While some of McDaniel's most ardent supporters in his home state are still standing behind him, even they expressed some reservations about discussing the men who were arrested for the break-in.

"I'm not officially involved with his campaign, but I support [McDaniel] wholeheartedly," said Jennifer West, the founder of the Hattiesburg Tea Party. John Mary used to be a member of her organization but resigned a few months ago according to West, for reasons she would not explain.

West confirmed that she knew both Mary and Mayfield but alleged that they didn't know each other. "I've never heard either one mention the other," she said. And in the midst of all the confusion, she is certain that those who were arrested for the break-in were not acting on behalf of McDaniel or the tea party.

"Chris McDaniel and Mark Mayfield both share the highest level of integrity in this state," West said. "If you could name two people that never ever crossed the line, they would be two people at the top of the list."

While Cochran's camp has used the scandal in an attack ad, they were hesitant to make hasty allegations in a statement to BuzzFeed last week.

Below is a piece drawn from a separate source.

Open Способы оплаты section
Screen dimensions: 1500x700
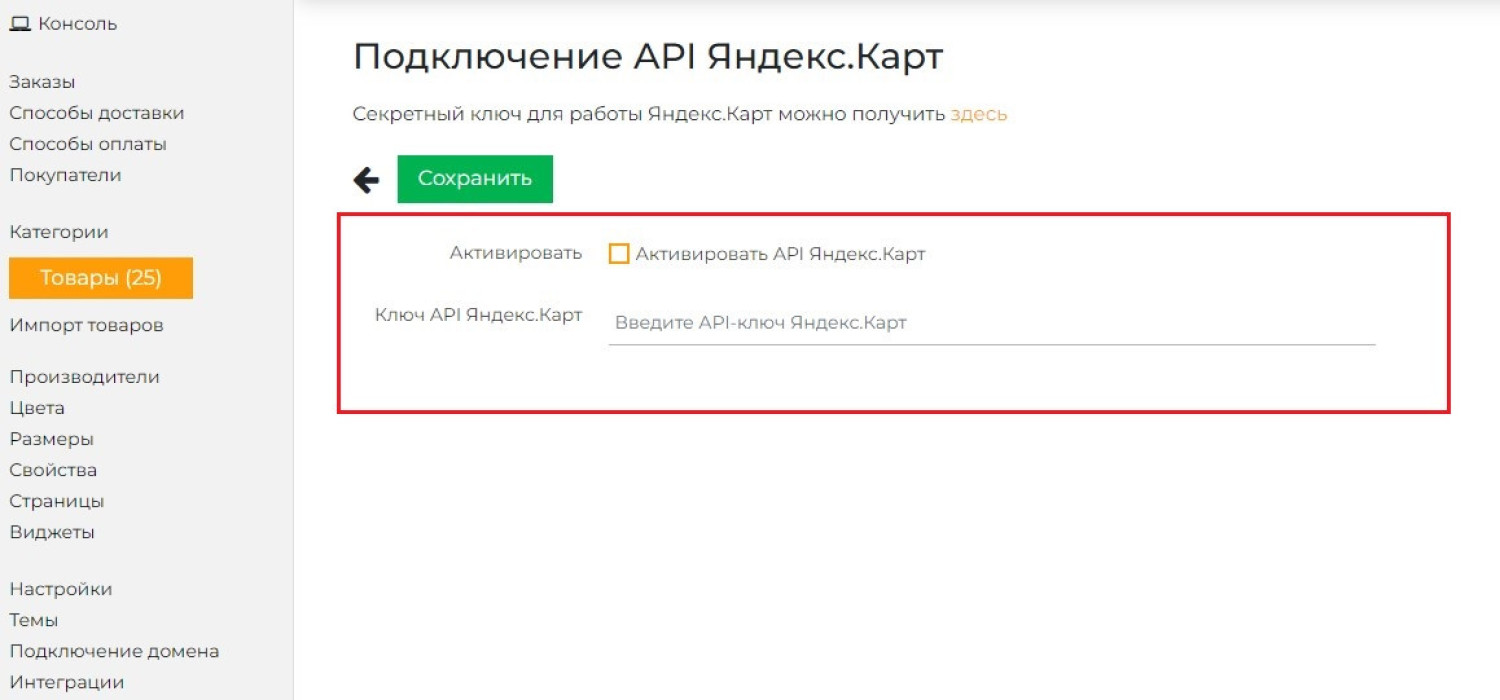pos(88,144)
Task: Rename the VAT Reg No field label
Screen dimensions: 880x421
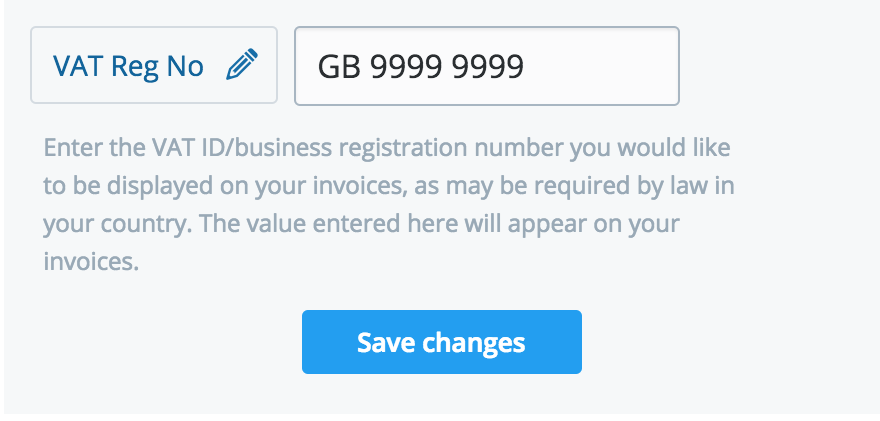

"The investigation is ongoing, and the McDaniel campaign has changed their story daily, sometimes more than once daily," said Jordan Russell, Cochran's spokesman. "Every time something new happens, it raises even more questions. They have a lot of questions that need answering."

The window for those answers is closing as the primary quickly approaches, leaving McDaniel's supporters to assume innocence until proven guilty.

"I can't imagine a guy like Chris McDaniel would ever think this is a good idea; that's ludicrous," said Kevin Broughton, spokesman for the National Tea Party Patriots Citizen Fund. "If I were a candidate and somebody came in and said, 'Hey, listen to this,' I'd have shot him with a Taser."

The National Tea Party Patriots Citizen Fund purchased a recent ad spot for McDaniel, and hopes he can join a growing team of ideological allies in the Senate.

"I got to thinking, Ted Cruz could use a little help," Broughton said. "And Chris McDaniel is the one guy who had the courage to step out and say, 'I'm going to do this.' He didn't wait. He stepped out there. I think he's got the mentality and the intellectual temperament to be a guy right there with Mike Lee and Ted Cruz and Rand Paul. I couldn't think of a stronger reason to vote for him."